From: Simon Brooke <simon@-------.---.-->
To: NULL
Date: 4/3/2007 9:02:00 AM

in message <MPG.207b459234e99b38989716@n...>, Grant Robertson
('bogus@b...') wrote:

> In article <9fs7e4-et3.ln1@g...>,
> simon@j... says...
>
>> People think Tim Berners Lee was foolish for 'giving away' the Web. But
>> all the inventors of the Web's predecessors are now marginal or out of
>> business all together, whereas Sir Tim has his knighthood, a great deal
>> of respect and influence in the community, and a very nice salary, thank
>> you.
> 
> Exactly. I keep telling my friends that Linus Torvolds hasn't made a
> penny from licensing Linux, but he always has a job. Now, whether Linux
> is patented or not, I don't know. So it may be a bad analogy.

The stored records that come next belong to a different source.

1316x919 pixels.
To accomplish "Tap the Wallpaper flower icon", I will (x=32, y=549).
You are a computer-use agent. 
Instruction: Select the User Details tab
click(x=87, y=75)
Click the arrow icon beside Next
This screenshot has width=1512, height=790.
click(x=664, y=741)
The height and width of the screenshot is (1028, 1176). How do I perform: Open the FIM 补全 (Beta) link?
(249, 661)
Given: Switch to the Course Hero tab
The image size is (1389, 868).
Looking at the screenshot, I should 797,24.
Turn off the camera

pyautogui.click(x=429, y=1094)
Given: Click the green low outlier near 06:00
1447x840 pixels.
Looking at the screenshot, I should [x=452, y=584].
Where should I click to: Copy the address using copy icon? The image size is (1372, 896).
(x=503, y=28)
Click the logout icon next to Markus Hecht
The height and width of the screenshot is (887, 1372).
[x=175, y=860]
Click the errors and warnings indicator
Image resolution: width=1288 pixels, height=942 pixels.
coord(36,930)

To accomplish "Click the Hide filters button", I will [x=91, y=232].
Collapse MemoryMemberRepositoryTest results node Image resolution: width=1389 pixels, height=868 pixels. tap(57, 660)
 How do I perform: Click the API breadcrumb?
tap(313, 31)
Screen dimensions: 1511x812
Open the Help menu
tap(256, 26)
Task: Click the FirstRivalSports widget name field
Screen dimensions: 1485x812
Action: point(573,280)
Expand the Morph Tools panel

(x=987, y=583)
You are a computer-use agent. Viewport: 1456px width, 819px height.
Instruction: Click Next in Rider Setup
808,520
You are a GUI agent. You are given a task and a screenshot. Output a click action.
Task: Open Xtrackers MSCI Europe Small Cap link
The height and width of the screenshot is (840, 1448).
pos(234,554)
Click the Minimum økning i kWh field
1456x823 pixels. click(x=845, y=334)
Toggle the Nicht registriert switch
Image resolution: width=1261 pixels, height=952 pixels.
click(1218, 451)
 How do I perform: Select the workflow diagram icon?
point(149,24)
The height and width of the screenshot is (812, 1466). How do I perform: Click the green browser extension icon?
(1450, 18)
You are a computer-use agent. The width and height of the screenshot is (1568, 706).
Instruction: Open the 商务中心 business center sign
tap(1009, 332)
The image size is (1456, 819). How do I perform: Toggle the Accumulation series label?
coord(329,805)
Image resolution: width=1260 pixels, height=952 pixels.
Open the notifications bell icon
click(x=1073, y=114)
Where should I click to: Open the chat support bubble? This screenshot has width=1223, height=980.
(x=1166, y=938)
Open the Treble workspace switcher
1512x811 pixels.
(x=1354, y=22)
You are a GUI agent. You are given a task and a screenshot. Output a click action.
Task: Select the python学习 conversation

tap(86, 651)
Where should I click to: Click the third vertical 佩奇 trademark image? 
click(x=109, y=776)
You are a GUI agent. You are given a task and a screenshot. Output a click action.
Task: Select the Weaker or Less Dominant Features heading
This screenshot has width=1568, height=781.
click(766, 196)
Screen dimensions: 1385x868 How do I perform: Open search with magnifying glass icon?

Of course it's not. How could it be? It started out as the apolitical son
of communists in a socialist country deliberately reverse engineering an
existing system - UN*X. It's now significantly different from UN*X in some
interesting ways, and some people claim to have patents on many parts of
it (see for example the ongoing IBM/SCO/Novell litigation). None of these
can or will stop Linux.

>> > Thanks for the info. Something tells me that there wouldn't be such a
>> > brouhaha over who owns patents to XML if W3C had crafted a well
>> > designed patent when they first invented XML years ago.
>> 
>> But no-one would be using XML if they had. XML is only a prolix syntax
>> for S-Expressions, and S-Expressions, though very flexible, are not the
>> only flexible expression of data. If XML were encumbered with patents,
>> we'd all be using something different.
> 
> I don't agree with that logic but that is just my opinion. Crayola
> patented their crayons but you can still draw lots of pretty pictures
> with them. 

And you can buy other crayons from other people. A crayon is not a
standard. A standard is something used by a community of independent and
in many cases competing and even hostile bodies in order to allow them to
interact; consequently, a standard does not work unless it has effective
monopoly. Many standards - even many variations on the same standard
(RS232) - are equivalent to no standard.

> If the patents are licensed for free, with no restrictions on 
> how the technology can be used, then there is nothing stopping anyone
> from building new patents based on the technology, or just making up new
> inventions or standards based on the other patent and never patenting
> that new part. Just as there is nothing stopping anyone from extending an
> unpatented, prior-art and patenting the extension or improvement. Almost
> no patents are on entirely new things with no prior art. The patent only
> covers what is new and different. If the owner of the new patent wants to
> do anything with their new technology then they must have rights to use
> the prior art. This is achieved either through licensing existing patents
> or simply using the unpatented, prior-art for free.
> 
> If I patent my standard, I will be able to license it for free. But I
> will also be able to place restrictions on that license. I can say it is
> free only so long as you don't attempt to "embrace and extend" the
> standard for proprietary purposes. This is the best of both worlds.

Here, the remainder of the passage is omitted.